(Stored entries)
>>>>

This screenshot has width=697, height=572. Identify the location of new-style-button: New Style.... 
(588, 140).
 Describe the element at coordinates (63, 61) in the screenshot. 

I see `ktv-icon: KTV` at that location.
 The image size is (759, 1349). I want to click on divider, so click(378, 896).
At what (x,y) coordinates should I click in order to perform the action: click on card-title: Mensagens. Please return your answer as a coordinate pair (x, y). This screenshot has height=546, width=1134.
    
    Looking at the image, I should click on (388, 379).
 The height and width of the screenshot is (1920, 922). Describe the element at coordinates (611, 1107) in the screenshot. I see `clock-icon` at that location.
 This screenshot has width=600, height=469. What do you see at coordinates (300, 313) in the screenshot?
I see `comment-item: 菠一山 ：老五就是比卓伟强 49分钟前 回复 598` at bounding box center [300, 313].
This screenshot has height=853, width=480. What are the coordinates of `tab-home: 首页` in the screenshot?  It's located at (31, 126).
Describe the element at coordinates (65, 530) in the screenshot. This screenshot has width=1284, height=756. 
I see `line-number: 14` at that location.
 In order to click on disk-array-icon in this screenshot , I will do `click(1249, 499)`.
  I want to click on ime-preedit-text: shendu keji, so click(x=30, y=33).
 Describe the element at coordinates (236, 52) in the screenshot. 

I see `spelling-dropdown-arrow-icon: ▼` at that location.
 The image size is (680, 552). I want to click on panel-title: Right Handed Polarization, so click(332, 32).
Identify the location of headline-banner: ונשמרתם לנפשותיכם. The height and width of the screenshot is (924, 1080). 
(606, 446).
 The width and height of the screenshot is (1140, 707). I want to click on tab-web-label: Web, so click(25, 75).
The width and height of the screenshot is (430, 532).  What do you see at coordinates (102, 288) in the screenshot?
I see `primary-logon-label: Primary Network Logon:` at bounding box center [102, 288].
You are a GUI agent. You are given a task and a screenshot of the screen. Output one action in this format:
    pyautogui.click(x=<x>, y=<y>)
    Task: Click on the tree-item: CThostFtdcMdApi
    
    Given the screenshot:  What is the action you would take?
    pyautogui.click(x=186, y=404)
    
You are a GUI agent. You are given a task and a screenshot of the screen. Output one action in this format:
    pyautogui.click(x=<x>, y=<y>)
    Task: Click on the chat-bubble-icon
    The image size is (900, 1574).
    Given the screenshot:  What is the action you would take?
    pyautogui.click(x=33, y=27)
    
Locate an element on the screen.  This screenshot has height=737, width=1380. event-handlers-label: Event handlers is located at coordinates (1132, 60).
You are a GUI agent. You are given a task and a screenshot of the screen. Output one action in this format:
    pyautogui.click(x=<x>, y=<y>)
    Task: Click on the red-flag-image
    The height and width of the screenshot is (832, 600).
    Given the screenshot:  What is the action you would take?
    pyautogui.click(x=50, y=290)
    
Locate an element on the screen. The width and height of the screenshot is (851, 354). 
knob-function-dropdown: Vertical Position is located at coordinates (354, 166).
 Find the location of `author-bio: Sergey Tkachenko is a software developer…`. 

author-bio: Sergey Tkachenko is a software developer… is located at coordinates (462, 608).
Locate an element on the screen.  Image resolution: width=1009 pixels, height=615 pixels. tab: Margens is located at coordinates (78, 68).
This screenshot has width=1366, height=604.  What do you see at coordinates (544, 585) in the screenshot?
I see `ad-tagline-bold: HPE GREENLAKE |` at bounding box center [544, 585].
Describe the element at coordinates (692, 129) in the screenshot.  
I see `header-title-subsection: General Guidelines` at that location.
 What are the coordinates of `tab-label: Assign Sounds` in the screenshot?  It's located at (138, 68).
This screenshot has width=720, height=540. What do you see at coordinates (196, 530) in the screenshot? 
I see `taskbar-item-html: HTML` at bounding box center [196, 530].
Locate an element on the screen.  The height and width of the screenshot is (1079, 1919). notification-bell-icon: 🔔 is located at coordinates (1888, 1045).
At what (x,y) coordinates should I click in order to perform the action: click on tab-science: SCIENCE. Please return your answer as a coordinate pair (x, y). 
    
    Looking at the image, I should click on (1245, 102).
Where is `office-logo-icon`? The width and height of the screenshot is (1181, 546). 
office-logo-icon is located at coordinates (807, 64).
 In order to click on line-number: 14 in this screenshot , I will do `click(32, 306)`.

<<<<

** WHAT YOU ARE ASKED TO DO **
Count the lines in the entries above that contain the word "Describe", with case counting, and reply with the number only.

** RESPONSE TO THE EXERCISE **
5